29 Sep 2015 The Magical Pangolin
There are many things that excite rangers. Everyday brings new adventures and stories to tell. We still get goose bumps from seeing the same lions we saw two days ago interacting in a different way.
We recently had the pleasure of hosting a lovely family in the Zindoga Villa for a few days. On their first night, we had an incredible sighting of a small-spotted genet as it ran across the road in front of us and made its way through the grass towards a marula tree. As we were watching this curious little creature, he suddenly made his way up towards the topmost branches of the tree. It is usually very rare to see one of these animals so relaxed, as they usually disappear as quickly as they’re spotted. He jumped from branch to branch, trying to find a morsel to eat. We sat for a few more minutes before the genet scurried down the trunk and disappeared into the dark Kapama Game Reserve night.
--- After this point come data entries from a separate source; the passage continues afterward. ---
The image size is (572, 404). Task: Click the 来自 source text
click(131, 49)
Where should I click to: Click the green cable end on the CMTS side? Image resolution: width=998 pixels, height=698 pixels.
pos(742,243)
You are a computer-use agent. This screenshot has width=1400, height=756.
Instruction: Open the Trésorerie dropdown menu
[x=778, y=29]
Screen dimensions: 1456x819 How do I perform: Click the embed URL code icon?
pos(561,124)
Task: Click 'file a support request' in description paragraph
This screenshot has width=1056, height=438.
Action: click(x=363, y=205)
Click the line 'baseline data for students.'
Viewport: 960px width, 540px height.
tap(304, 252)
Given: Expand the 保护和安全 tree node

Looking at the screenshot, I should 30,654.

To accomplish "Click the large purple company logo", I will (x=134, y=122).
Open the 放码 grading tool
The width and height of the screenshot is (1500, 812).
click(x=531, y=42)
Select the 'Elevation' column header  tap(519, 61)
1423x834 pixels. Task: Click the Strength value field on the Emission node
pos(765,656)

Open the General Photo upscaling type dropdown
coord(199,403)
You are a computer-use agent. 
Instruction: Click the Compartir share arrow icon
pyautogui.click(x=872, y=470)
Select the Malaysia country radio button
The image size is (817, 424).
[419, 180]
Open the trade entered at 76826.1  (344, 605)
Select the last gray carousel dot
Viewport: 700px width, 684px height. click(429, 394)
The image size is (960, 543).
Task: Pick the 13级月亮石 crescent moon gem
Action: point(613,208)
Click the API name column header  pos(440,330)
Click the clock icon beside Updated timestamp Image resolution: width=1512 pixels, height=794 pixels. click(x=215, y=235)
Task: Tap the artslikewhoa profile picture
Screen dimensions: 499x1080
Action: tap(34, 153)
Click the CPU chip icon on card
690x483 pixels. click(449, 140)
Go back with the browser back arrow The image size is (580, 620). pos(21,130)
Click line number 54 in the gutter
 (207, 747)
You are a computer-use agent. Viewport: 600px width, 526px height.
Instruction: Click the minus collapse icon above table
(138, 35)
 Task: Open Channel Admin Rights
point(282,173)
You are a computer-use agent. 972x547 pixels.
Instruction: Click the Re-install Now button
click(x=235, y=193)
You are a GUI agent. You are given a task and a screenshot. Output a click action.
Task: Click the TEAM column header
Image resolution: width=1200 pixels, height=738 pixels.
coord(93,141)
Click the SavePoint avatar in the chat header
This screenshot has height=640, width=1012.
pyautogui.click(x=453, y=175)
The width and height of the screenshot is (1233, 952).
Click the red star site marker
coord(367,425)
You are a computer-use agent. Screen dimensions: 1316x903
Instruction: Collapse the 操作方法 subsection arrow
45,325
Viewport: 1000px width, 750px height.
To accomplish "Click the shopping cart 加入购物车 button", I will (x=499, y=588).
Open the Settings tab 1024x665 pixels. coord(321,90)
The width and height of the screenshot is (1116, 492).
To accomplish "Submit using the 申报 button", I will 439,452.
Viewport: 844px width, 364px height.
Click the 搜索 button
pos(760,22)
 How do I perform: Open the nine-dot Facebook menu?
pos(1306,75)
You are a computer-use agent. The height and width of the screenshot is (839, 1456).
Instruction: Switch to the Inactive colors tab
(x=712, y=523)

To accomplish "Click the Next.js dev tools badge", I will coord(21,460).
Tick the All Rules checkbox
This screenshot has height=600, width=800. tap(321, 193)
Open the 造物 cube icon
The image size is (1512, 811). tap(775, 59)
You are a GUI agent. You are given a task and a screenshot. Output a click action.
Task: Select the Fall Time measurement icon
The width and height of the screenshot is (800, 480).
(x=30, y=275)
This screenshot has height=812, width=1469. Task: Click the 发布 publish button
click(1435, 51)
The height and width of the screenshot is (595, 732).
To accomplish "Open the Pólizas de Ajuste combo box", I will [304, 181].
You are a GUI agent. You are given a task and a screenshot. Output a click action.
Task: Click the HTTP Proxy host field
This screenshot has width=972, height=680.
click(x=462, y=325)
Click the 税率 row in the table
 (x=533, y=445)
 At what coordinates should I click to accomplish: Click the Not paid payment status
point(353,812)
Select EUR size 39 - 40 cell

The following evening, we headed off into the sunset in search of more Camp Jabulani wildlife. There were a few lions and their cubs close to camp and I knew that my guests would really enjoy seeing them. As we drove towards the cats, stopping to look at a couple of owls along the way, one of the guides from The H.E.S.C guides, Franco, called in the sighting of a pangolin. I could hear the excitement in his voice over the radio. As a guide I could completely relate, as pangolins don’t show themselves often at all!
Pangolins are small mammals, primarily nocturnal and are marked by large, hardened, overlapping plate-like scales. The scales are soft on newborn pangolins, but harden as the animal gets older. They and their tetrapod claws are made of keratin – the same material as human fingernails and rhino horn.
They feast on termites that they dig out of termite mounds with their long, extremely strong claws. Once they’ve broken through the outer walls of the mound, they stick their specially adapted, sticky, saliva lathered tongues down into the holes, catching the termites before swallowing them. Their really long tongues are believed to start in their abdomens!
Pangolins usually live in burrows of old termite mounds or in the hollows of trees. They are solitary creatures, only coming together to mate or to care for their young (a mother will care for her offspring for around two years). These animals are under serious threat, as they are often killed for their scales and are losing their habitat due to deforestation.
My guests were in awe as we spent time watching the pangolin. We spoke about how their strong armour protects them from even the mightiest bite, and how they roll up in self-defense when necessary.
After we had all taken a few pictures of the little critter up close, we sat in silence and patiently waited for him to unroll and move off. It always fascinates me to watch how they move with such heavy scales.
As the Pangolin moved off into the night, I turned to my guests, put my camera back into my case and with a huge smile on my face, I said, “A sighting like that is what makes Africa so magical!”